WORK TO COMPLETE> Set down, word for word, the lines of the records below, from the line containing "Locate an element" through the end of the records, with both ends included. Leave the pictures out of your answer.

(Stored data)
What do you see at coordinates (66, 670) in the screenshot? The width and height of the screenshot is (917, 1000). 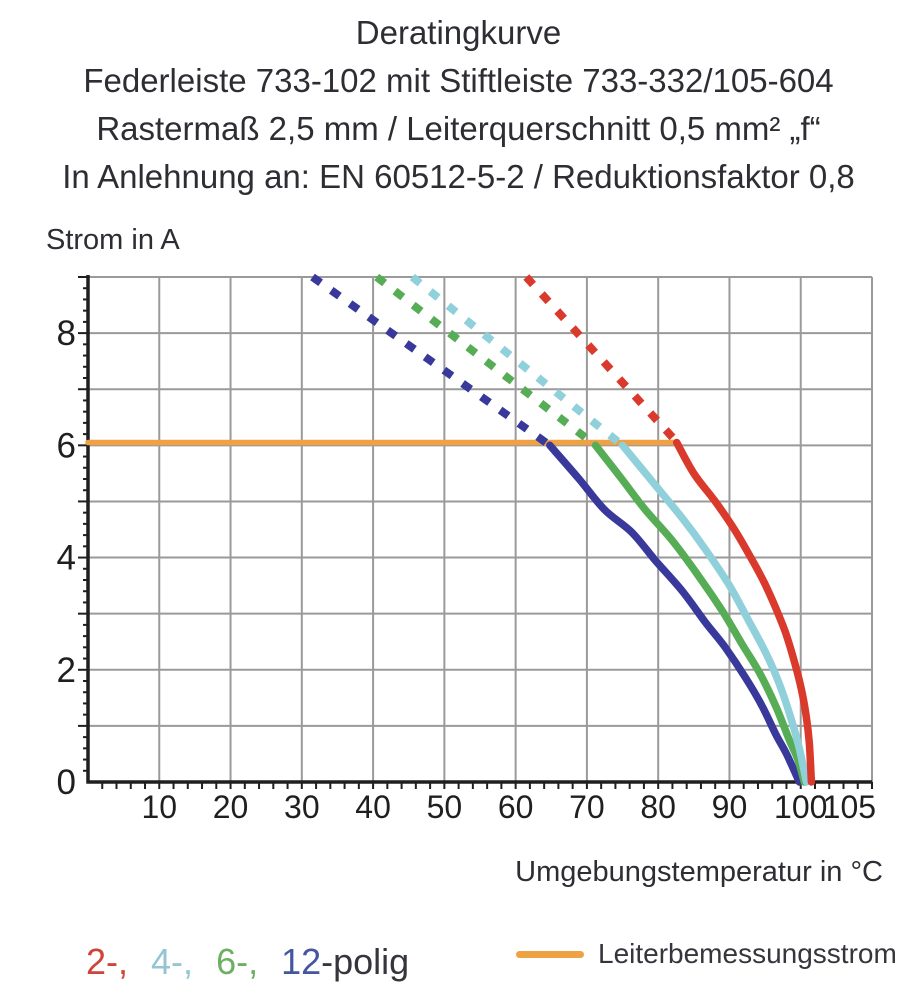 I see `y-tick-label: 2` at bounding box center [66, 670].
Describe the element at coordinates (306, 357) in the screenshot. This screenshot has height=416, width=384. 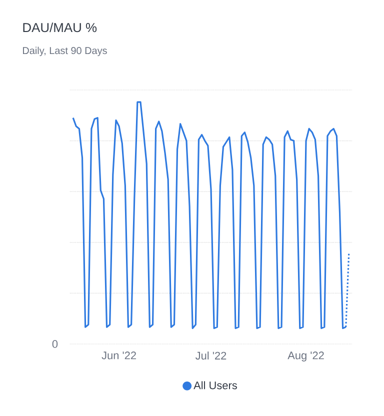
I see `x-tick-label: Aug '22` at that location.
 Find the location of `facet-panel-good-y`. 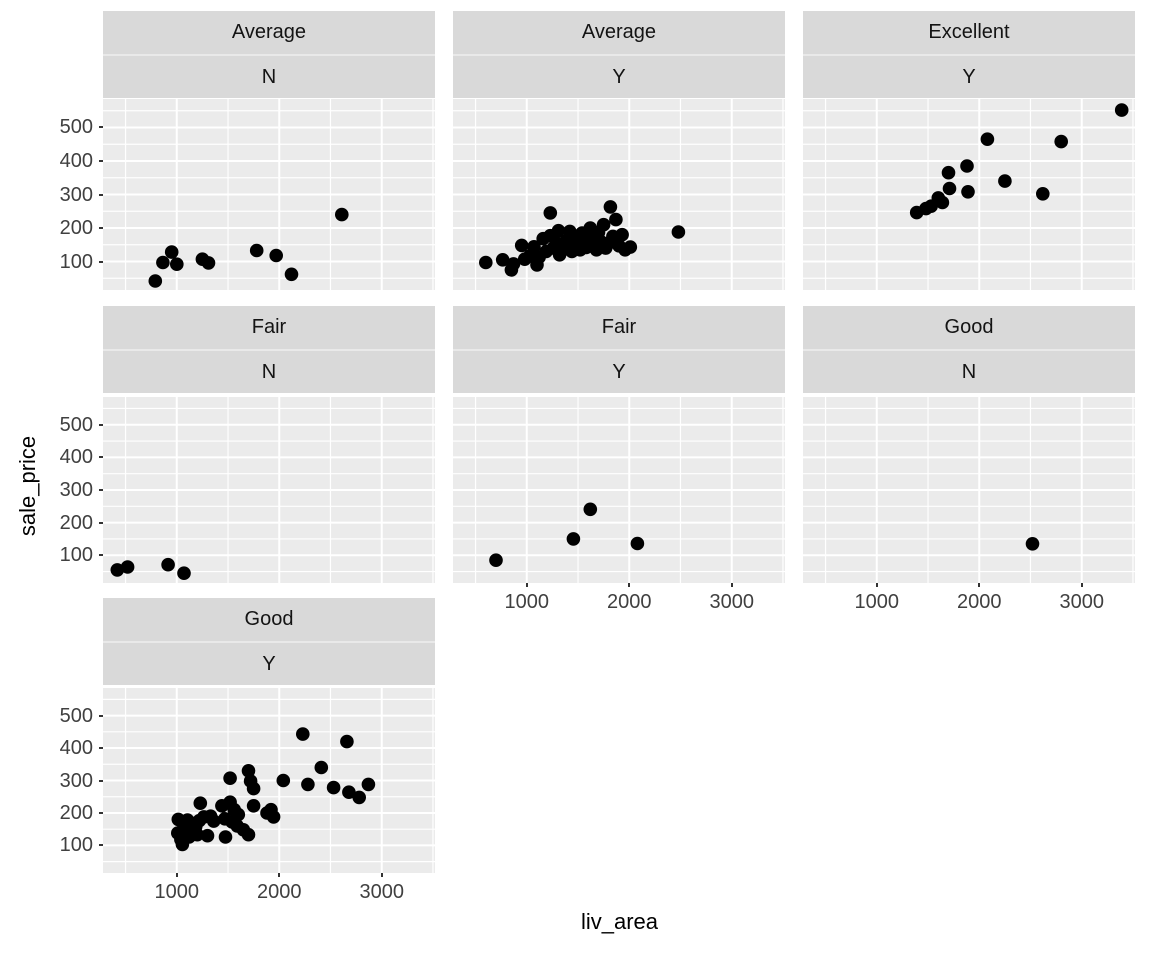

facet-panel-good-y is located at coordinates (269, 780).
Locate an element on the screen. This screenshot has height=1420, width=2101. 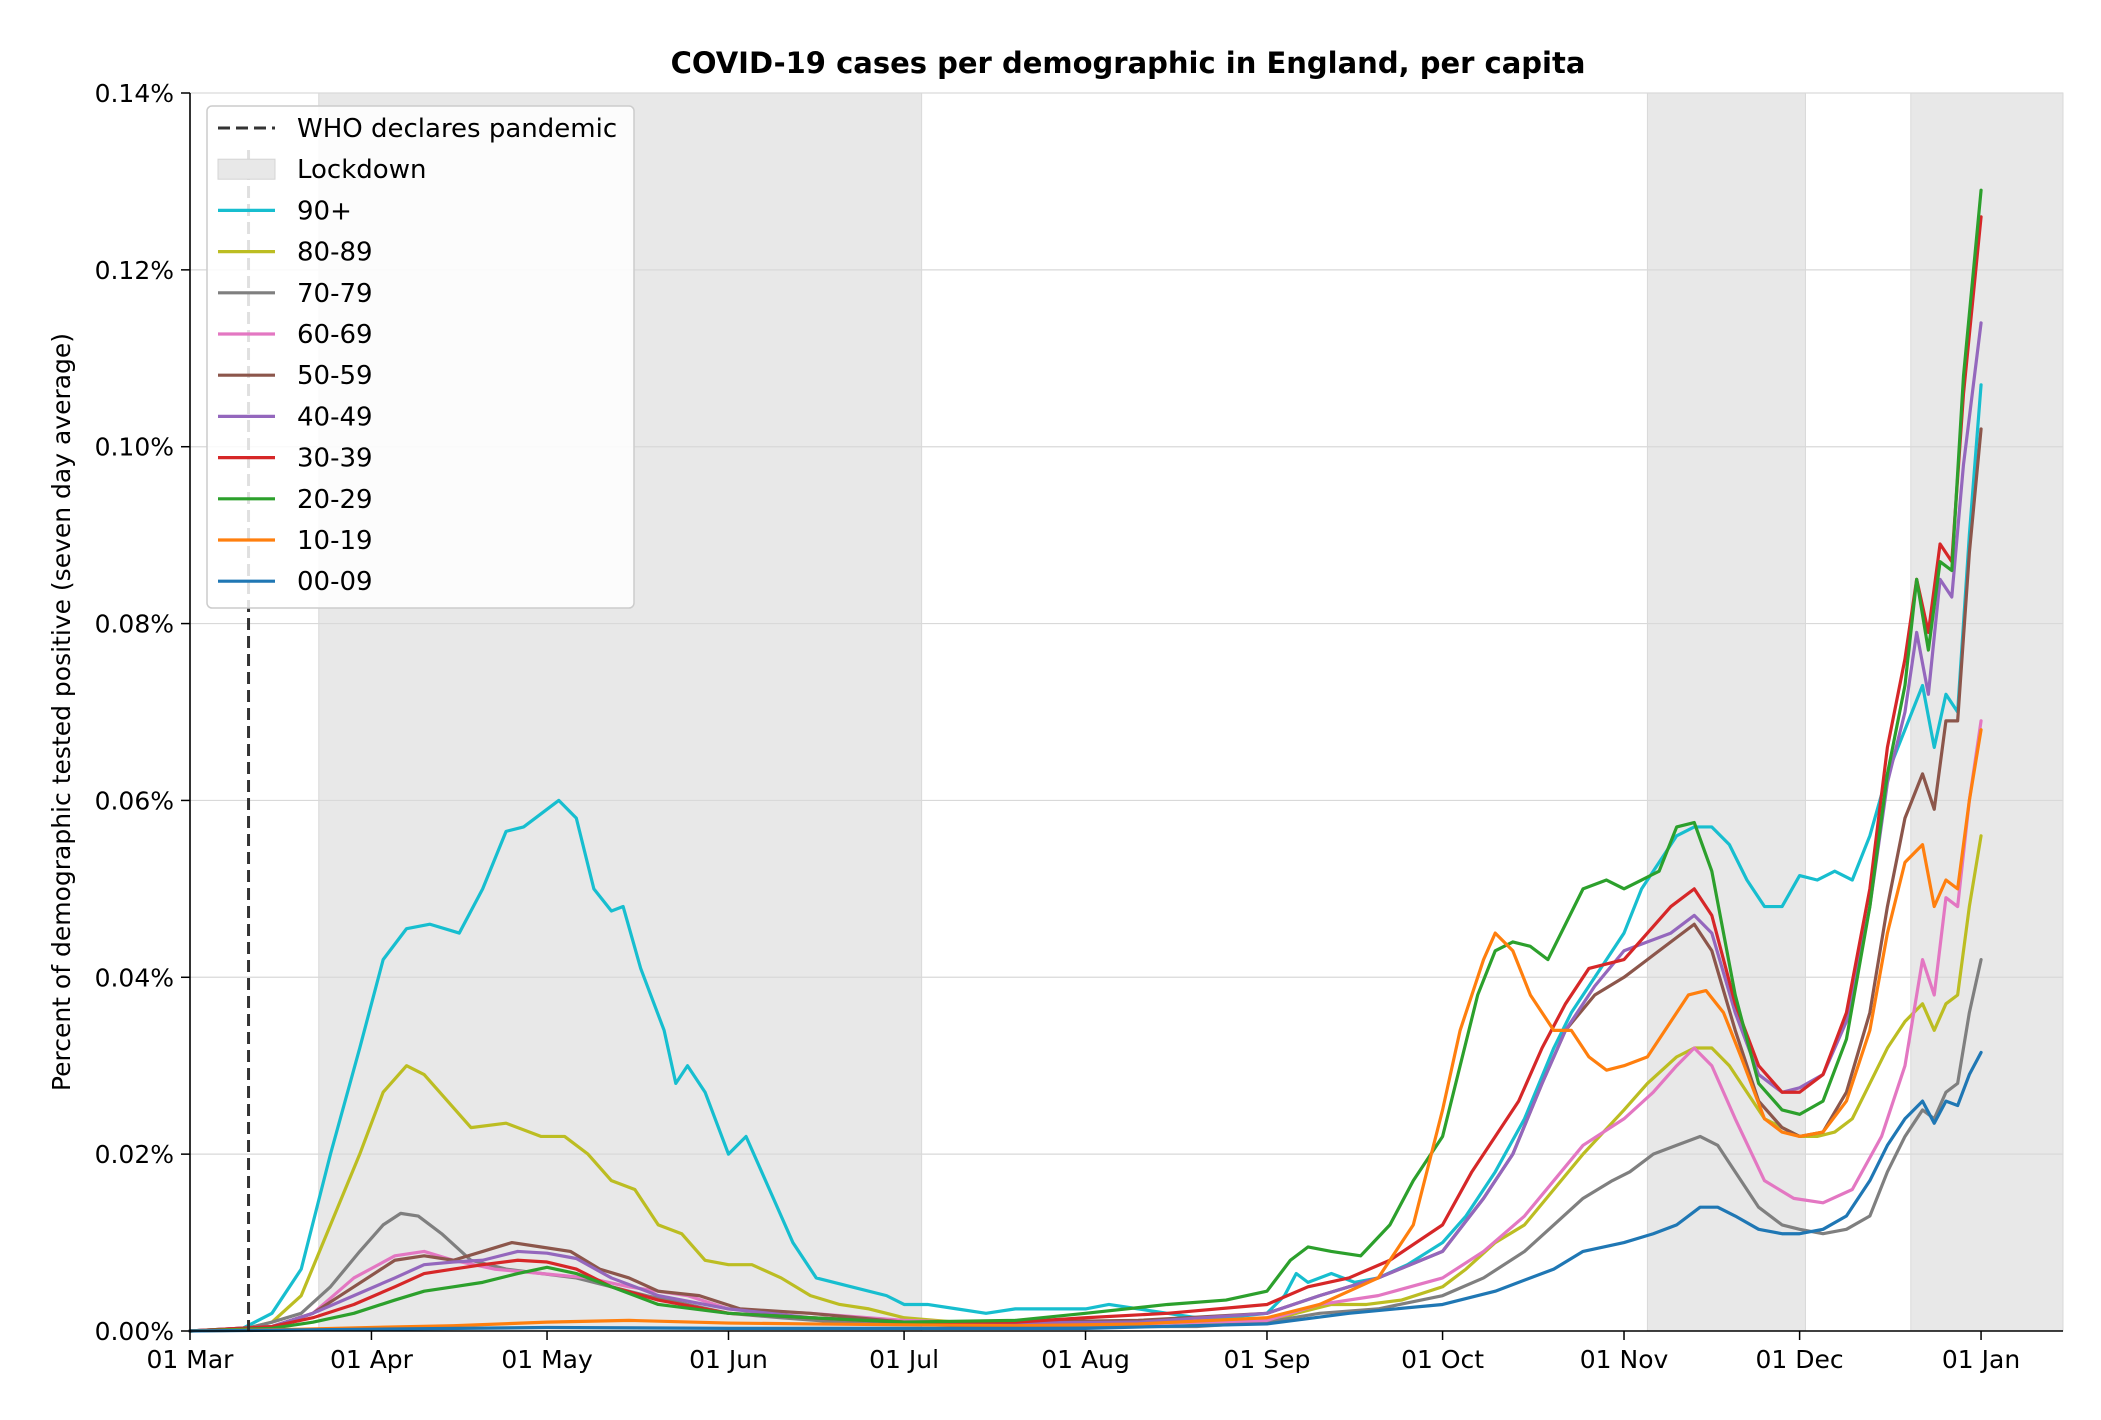
y-tick-label-7: 0.14% is located at coordinates (134, 94).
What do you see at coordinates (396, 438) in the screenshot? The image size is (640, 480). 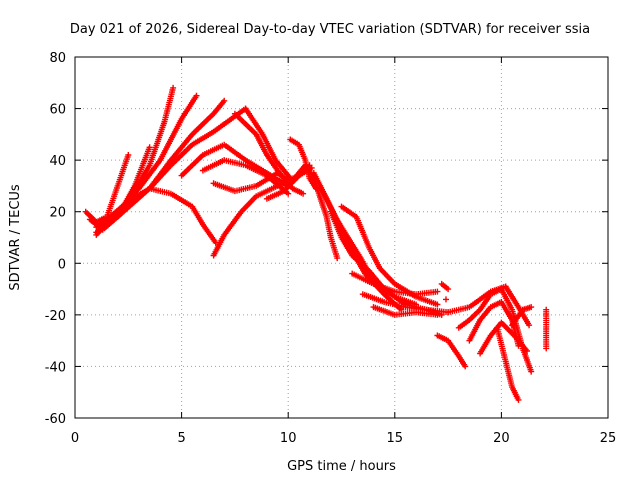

WRITTEN RESPONSE>
Locate an element on the screen. This screenshot has height=1420, width=2101. 
y-tick-label-7: 0.14% is located at coordinates (134, 94).
What do you see at coordinates (396, 438) in the screenshot? The image size is (640, 480). 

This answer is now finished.